Esse atraso de três anos não permitiu uma devida abertura de mercado para outros carregadores na região, o que repercute diretamente nos preços da molécula de gás natural – a TAG, vale o elogio, foi muito mais célere. Na prática, a NTS, com as cláusulas de ship or pay praticadas, é remunerada por um gás que não transporta. Como em anos anteriores, com pequenas variações, a NTS transportou, em média diária no ano de 2022, um volume de 40,6 milhões de metros cúbicos, enquanto recebeu via tarifas por um volume de 158,2 milhões de metros cúbicos diários oriundo dos contratos de longo prazo assinados com a Petrobras na época da privatização. Ou seja, os consumidores pagaram montantes tarifários equivalentes a quase quatro vezes o volume de gás efetivamente transportado.

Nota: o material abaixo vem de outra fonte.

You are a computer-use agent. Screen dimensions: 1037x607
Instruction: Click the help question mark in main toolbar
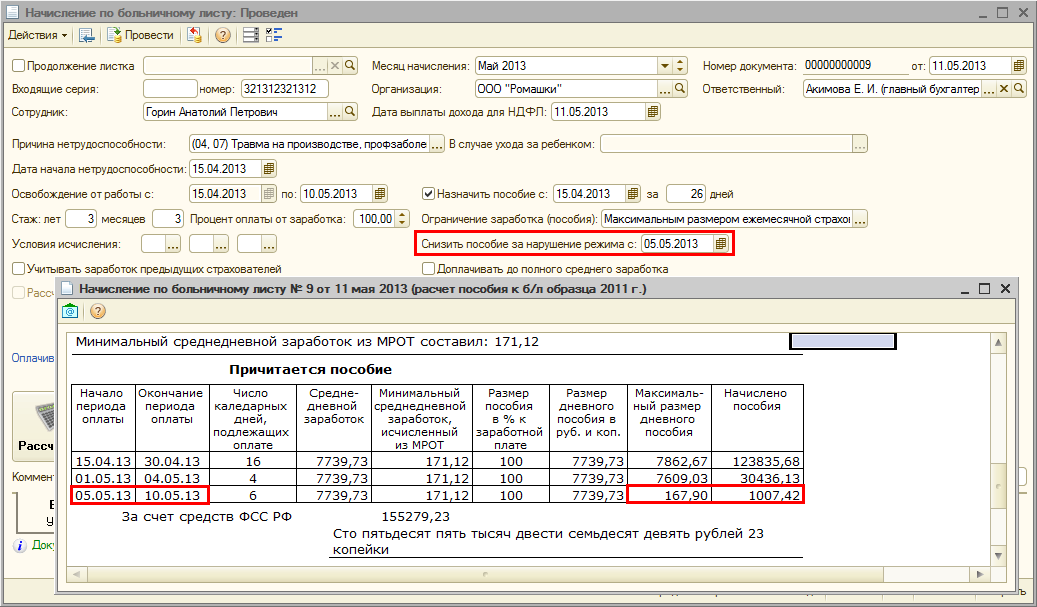[x=222, y=35]
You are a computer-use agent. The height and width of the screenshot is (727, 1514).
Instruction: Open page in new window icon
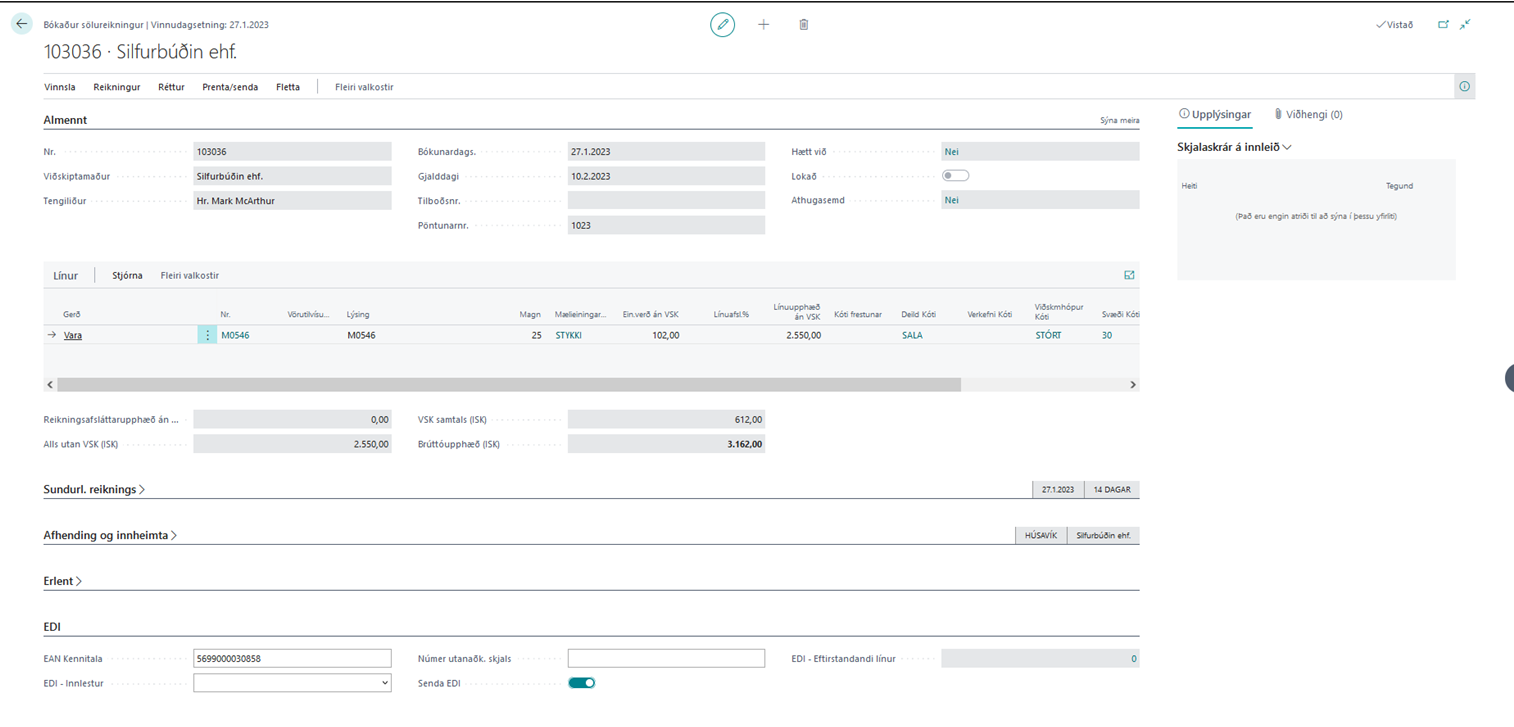pos(1443,24)
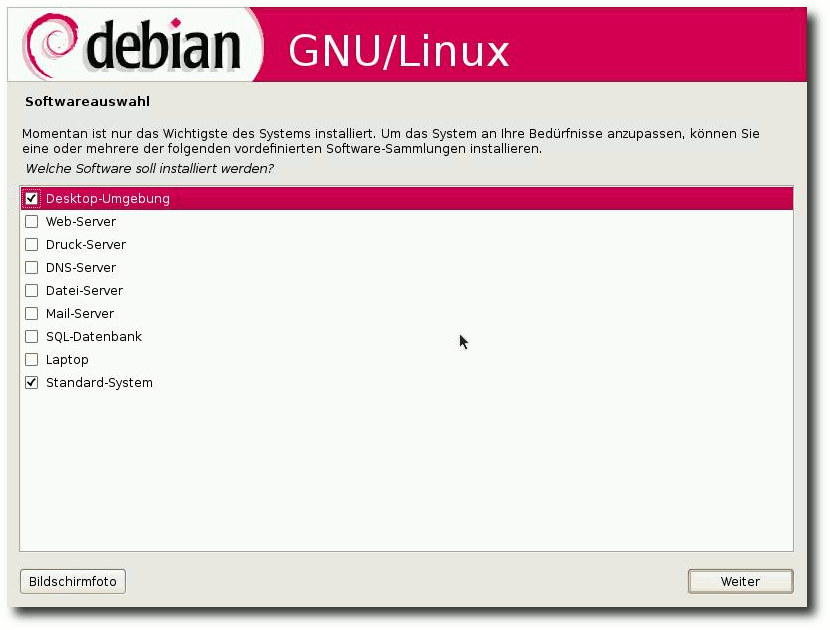This screenshot has height=630, width=830.
Task: Tick the Mail-Server checkbox
Action: (x=31, y=313)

É estranho que essa situação incongruente ainda esteja passando despercebida. Seria bastante salutar que os grandes consumidores de gás natural, extremamente diligentes em relação às margens de distribuição, sejam mais vocais sobre essas questões, uma vez que as tarifas de transporte impactam severamente os custos de seus produtos.
O resultado desta total ausência de investimentos no transporte contrapõe-se ao segmento das distribuidoras que tem sido um dos setores que mais têm investido, duplicando a sua rede de distribuição nos últimos 12 anos, passando de aproximadamente 20 mil quilômetros em 2011 para mais de 41 mil quilômetros de dutos de distribuição no final de 2022, enquanto a malha de transporte, por sua vez, segue estagnada com a mesma extensão de aproximadamente 9,5 mil quilômetros, com base em infraestrutura construída inteiramente pela Petrobras.
O que se espera é que o mercado de gás tenha avanços efetivos em todos os elos, o que requisita, por parte da ANP, a adoção de uma agenda regulatória consistente, que combine competitividade com segurança jurídica. Somente desta forma serão estimulados investimentos efetivos em infraestrutura, colaborando para o desejado movimento de reindustrialização.
Os monopólios naturais precisam ter função social, não se resumindo à geração de caixa para seus acionistas. Isso afeta sensivelmente a competitividade da cadeia do gás e não estimula um mercado mais pujante. Logo, nessa nova fase do mercado de gás, não faz o mínimo sentido a manutenção de tarifas de transporte eternas! É preciso que a ANP inclua a revisão tarifária do setor de transporte de gás em sua agenda regulatória. Essa é uma promessa antiga do regulador, que vem da década passada. E um compromisso que precisa ser honrado o quanto antes, em defesa do interesse da sociedade brasileira.